#### EXERCISE PROMPT
Reproduce the entries word for word, starting at the very first line and ending with the line that contains "(x=886, y=447)", with that line included.

(Text and item location entries)
--------------------
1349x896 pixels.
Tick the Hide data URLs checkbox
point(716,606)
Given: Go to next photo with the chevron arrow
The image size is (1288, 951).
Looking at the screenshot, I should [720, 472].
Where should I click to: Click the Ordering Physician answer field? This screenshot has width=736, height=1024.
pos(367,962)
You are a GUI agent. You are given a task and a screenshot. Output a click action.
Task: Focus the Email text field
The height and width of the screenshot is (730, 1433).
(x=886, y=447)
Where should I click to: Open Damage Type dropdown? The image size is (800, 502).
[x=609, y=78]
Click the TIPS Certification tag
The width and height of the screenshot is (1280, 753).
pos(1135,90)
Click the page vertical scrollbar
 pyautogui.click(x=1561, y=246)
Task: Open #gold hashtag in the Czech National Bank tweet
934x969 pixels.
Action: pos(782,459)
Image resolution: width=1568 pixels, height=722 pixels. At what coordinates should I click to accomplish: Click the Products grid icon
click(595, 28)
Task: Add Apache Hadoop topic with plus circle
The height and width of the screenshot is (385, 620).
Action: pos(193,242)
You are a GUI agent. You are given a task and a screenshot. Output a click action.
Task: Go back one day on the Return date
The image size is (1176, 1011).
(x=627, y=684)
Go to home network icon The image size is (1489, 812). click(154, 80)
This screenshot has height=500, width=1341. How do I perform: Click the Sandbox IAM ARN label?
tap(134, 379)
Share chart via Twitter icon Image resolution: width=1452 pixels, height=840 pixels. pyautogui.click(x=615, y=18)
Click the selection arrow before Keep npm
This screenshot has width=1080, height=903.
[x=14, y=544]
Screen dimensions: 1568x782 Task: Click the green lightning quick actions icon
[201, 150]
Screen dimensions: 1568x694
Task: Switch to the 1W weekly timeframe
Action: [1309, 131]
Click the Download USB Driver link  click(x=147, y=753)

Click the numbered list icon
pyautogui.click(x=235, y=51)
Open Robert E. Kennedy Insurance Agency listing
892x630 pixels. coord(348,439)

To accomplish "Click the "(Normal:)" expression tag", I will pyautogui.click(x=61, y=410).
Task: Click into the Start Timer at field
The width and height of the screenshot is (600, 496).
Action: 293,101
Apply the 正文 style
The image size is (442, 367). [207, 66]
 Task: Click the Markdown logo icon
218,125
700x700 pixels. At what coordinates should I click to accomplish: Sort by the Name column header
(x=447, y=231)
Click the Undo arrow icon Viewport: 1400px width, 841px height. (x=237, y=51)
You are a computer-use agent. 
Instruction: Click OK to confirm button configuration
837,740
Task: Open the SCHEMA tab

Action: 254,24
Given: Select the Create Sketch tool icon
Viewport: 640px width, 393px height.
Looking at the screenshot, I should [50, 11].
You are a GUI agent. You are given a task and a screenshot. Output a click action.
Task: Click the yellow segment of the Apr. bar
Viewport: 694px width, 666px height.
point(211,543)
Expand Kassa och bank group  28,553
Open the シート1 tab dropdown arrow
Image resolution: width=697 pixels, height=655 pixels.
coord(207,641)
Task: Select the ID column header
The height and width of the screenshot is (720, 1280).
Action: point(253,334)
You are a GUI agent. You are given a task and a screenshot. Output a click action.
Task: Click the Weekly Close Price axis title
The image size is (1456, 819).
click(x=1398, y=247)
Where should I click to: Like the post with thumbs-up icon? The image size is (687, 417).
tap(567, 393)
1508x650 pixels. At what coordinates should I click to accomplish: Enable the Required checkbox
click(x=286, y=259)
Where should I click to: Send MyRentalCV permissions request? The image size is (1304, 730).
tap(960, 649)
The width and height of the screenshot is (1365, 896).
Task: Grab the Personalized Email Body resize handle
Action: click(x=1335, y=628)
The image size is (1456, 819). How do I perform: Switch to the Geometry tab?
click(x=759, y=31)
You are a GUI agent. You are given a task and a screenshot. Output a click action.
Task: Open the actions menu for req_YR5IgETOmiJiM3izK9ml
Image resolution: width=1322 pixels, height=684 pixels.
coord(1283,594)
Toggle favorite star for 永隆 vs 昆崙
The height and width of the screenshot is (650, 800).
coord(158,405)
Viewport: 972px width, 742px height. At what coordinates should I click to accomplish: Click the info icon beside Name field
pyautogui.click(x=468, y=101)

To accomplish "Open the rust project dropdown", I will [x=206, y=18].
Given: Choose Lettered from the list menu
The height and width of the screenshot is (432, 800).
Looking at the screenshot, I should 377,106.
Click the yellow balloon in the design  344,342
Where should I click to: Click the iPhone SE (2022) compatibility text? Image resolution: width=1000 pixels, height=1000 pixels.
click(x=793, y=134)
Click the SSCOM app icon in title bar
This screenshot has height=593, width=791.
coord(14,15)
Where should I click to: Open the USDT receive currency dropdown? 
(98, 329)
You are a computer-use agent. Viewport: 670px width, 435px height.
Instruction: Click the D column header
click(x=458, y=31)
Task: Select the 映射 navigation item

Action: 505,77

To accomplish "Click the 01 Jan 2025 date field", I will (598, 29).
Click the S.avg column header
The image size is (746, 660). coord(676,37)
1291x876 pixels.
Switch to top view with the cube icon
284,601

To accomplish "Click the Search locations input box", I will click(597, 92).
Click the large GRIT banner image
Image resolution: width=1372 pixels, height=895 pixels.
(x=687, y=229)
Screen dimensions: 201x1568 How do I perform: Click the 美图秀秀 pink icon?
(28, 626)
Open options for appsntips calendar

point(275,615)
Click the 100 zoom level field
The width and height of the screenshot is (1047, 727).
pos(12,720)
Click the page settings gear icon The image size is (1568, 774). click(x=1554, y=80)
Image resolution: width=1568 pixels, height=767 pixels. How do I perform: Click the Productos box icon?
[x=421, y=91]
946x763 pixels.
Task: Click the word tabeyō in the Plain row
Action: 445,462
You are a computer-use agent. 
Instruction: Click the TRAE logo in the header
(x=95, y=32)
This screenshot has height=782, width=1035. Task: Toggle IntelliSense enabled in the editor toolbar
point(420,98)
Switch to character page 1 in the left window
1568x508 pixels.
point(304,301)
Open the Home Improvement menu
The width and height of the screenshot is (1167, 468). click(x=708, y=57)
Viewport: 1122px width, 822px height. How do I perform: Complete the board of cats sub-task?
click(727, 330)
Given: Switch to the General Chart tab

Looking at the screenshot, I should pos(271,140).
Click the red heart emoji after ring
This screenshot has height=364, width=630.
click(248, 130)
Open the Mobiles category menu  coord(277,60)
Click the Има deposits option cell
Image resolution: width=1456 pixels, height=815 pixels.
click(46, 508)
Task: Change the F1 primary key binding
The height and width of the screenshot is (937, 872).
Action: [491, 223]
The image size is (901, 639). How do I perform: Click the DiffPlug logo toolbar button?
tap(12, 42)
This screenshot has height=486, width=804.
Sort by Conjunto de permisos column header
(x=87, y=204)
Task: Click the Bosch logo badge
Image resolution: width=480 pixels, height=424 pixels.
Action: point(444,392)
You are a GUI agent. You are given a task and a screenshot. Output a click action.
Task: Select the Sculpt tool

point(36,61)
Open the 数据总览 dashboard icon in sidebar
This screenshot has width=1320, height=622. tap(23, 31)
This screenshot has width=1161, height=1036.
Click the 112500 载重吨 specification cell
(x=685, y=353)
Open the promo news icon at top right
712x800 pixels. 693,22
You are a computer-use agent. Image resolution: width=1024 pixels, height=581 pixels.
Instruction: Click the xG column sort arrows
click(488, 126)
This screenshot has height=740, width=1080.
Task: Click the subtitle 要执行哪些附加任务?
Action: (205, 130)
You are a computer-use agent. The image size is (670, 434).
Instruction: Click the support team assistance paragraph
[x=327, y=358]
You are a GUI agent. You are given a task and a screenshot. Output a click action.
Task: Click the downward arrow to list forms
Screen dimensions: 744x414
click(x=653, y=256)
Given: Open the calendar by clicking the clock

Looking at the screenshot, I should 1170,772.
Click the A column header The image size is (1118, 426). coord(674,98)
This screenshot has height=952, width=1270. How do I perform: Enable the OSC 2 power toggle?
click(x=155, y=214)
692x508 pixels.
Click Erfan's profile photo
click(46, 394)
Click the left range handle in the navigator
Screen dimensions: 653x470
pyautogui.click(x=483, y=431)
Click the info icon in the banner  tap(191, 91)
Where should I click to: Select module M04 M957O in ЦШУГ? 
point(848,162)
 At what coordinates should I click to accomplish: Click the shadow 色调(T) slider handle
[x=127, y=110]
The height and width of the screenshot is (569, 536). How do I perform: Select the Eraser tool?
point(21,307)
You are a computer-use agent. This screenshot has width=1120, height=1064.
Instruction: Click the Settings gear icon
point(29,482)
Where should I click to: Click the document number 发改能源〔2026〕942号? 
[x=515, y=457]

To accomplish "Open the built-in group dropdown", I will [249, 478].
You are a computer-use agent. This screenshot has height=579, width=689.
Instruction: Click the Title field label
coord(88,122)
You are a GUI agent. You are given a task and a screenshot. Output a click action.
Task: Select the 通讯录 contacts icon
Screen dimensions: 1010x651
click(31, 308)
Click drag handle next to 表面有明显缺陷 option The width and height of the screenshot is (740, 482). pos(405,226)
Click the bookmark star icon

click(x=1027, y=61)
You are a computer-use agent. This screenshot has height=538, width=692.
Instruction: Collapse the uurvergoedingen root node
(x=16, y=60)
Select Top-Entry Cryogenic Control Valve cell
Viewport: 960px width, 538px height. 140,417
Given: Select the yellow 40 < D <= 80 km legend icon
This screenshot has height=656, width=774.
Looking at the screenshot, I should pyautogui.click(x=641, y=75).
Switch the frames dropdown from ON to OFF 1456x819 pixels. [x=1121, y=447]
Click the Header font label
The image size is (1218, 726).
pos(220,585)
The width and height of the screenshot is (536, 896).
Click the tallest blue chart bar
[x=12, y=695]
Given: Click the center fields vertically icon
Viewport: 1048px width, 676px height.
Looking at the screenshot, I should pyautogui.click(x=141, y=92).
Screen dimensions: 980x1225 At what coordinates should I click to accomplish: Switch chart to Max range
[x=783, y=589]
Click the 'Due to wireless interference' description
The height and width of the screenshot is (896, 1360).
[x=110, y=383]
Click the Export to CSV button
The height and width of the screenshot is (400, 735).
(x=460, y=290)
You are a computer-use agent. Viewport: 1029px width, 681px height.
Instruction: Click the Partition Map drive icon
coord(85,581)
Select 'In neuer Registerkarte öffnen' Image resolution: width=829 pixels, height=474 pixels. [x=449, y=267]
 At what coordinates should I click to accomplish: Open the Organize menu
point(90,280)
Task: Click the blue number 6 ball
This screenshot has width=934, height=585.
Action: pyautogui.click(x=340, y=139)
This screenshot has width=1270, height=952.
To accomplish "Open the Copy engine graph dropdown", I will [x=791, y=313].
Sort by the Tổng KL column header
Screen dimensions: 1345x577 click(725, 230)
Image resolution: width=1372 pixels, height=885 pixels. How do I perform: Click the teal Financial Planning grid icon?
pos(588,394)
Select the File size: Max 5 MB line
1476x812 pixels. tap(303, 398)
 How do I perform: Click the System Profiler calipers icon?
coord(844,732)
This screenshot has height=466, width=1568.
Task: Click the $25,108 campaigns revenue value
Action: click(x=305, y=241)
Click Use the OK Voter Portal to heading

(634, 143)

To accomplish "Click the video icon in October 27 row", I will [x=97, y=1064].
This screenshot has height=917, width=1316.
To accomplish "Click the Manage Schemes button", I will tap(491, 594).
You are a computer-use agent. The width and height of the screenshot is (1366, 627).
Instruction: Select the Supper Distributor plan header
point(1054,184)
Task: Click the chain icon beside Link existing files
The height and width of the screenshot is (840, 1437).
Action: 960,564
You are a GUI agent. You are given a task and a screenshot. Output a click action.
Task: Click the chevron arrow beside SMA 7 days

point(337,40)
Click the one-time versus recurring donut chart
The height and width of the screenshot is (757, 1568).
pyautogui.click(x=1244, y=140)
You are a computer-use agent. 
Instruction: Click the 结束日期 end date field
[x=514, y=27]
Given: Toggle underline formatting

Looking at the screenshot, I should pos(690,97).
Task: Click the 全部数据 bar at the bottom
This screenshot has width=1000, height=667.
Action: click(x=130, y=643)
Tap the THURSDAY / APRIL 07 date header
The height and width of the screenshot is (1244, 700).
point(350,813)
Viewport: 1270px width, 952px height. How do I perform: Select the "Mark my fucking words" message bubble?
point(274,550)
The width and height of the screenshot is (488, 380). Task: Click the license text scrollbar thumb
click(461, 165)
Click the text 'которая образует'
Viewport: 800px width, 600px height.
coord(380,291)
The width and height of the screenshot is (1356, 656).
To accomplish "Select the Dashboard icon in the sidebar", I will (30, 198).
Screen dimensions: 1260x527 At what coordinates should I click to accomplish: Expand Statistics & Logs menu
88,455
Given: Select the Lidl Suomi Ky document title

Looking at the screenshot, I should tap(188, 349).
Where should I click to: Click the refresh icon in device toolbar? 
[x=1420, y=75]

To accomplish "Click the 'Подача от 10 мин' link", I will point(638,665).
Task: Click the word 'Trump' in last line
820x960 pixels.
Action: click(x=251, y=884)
--------------------
#### EXERCISE OUTPUT
1349x896 pixels.
Tick the Hide data URLs checkbox
point(716,606)
Given: Go to next photo with the chevron arrow
The image size is (1288, 951).
Looking at the screenshot, I should [720, 472].
Where should I click to: Click the Ordering Physician answer field? This screenshot has width=736, height=1024.
pos(367,962)
You are a GUI agent. You are given a task and a screenshot. Output a click action.
Task: Focus the Email text field
The height and width of the screenshot is (730, 1433).
(x=886, y=447)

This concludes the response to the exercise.